Salivanth comments on How valuable is it to learn math deeply? - Less Wrong

20 Post author: JonahSinick 02 September 2013 06:01PM

You are viewing a comment permalink. View the original post to see all comments and the full post content.

Comments (79)

You are viewing a single comment's thread. Show more comments above.

Comment author: Stabilizer 02 September 2013 08:25:12PM 10 points [-]

Some lessons that I've learned from attempting to solve hard and tricky math problems, which I've found can be applied to problem-solving in general: (a) Focus hard and listen to confusions; (b) Your tendency to give up occurs much before the point at which you should give up; (c) Don't get stuck on one approach, keep trying many different approaches and ideas; (d) Find simpler versions of your problem; (e) Don't beat yourself up over stupid mistakes; (f) Don't be embarrassed to get help.

But of course I don't mean to say that learning math is the only way or the best way to learn these techniques.

Comment author: Salivanth 11 October 2013 02:36:59PM 1 point [-]

I wanted to thank you for this.

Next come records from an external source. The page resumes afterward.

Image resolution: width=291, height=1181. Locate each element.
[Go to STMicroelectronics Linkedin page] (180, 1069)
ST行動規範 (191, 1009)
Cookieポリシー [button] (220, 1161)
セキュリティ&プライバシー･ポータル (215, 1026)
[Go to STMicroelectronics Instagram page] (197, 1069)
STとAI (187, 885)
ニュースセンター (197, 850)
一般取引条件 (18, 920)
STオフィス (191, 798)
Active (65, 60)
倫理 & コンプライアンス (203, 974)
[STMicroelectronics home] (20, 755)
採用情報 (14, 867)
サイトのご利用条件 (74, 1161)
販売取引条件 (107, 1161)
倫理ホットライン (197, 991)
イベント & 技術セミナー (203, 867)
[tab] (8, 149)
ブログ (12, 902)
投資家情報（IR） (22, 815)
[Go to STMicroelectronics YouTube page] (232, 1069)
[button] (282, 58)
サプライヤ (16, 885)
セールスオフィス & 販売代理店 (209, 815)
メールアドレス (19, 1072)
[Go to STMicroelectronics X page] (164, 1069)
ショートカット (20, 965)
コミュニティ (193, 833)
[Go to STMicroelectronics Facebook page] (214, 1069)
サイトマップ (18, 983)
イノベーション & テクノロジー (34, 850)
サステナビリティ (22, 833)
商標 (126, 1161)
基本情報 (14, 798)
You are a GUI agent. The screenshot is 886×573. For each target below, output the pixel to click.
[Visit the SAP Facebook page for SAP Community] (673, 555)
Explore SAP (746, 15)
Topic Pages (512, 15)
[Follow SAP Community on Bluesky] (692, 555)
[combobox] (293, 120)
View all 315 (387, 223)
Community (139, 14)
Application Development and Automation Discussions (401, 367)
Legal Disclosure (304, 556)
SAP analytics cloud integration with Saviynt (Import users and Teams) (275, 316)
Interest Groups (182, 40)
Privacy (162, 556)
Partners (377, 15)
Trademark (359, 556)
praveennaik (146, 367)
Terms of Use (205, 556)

I read this post a few weeks ago, and while it was probably a matter of like two minutes for you to type it up, it was extremely valuable to me.

Specifically a paraphrase of point B, "The point where you feel like you should give up is way before the point at which you should ACTUALLY give up" has become my new mantra in learning maths, and since I do math tutoring when the work's there, I'm passing this message on to my students as well.

So, thank you very much for this advice.